Mbeki's campaign for more G8 aid to Africa is hit by struggle over his scandal-ridden deputy
Sunday 12 June 2005
President Thabo Mbeki of South Africa, who is trying to convince G8 leaders that more aid to Africa will not be pilfered by the continent's corrupt rulers, is facing the toughest decision of his presidency: what to do with his own embattled deputy, Jacob Zuma.
Mr Zuma has refused to resign after a South African court last week imposed a 15-year jail sentence on a businessman accused of paying him more than £100,000 in exchange for business favours. Not only has Mr Mbeki so far refused to fire his deputy, straight after the verdict he named Mr Zuma as his stand-in while he went to Chile.
The South African leader has diligently lobbied G8 leaders to back Tony Blair's project for rich countries to fork out another $25bn in annual aid to Africa. The Prime Minister's initiative rests on the assumption that Africa has developed the capacity to absorb huge amounts of aid without it being lost to the continent's legendary corruption.
As leader of Africa's largest economy and most stable state, many say, Mr Mbeki must show that corruption will not be tolerated, helping to still the many critics of Mr Blair's plan in G8 countries. But firing Mr Zuma risks a split in the ruling ANC.
"Few people would choose to be Deputy President Zuma right now. But fewer still would want to be in the position of President Mbeki," wrote one political analyst, Vukani Mde.
Unlike the intellectual Mr Mbeki, who is considered aloof and cold by the party rank and file, the charming Mr Zuma commands grassroots support in the ANC. Although he has no formal education, he is a skilled negotiator, brokering a deal that ended widespread violence in KwaZulu Natal and saved the country's first free elections in 1994.
In line with ANC tradition, Mr Zuma was seen as the automatic successor to Mr Mbeki when the President's term ends in 2008, and his supporters insist they will fight any attempt to block his succession. The South African Communist Party and the Congress of South African Trade Unions, Mr Mbeki's partners in his ruling tripartite alliance, have declared unconditional support for his deputy.
The influential ANC youth league has gone even further, attacking the integrity of the judge in the corruption case. Hillary Squires, a former justice minister under the Ian Smith regime in UDI-era Rhodesia, was described as an "old, white apartheid judge" recruited in a "shady scheme" to block Mr Zuma's ascent to the presidency.
Even Nelson Mandela has come out in support of the Deputy President, after Mr Zuma paid what was described as a "courtesy call" on the country's most revered figure.
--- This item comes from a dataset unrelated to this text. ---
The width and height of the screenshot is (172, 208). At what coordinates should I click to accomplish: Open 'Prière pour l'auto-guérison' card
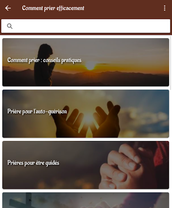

Dismayed speculation in the press - Business Day said it was "one of the worst calls of his long political life" - had it that Mr Mandela was seeking to preserve ANC unity above all. But there is no doubt that Mr Zuma has succeeded in a charm offensive to reinforce his support in the party and complicate any decision to fire him.
Even commentators who oppose Mr Mbeki strongly have acknowledged his dilemma. "If Mbeki were to act as swiftly as many are demanding, he could cause an almighty rumpus in the ANC," wrote the usually anti-Mbeki Citizen newspaper in an editorial. "Therefore we expect a slow, methodical exit for Zuma. But he must go or Mbeki's legacy as Africa's leading light will be ruined."
Instead of firing Mr Zuma tomorrow, as some reports are speculating, sources say Mr Mbeki might seek first to mobilise support within the party. Whether he can do that before the G8 summit at Gleneagles next month is another matter.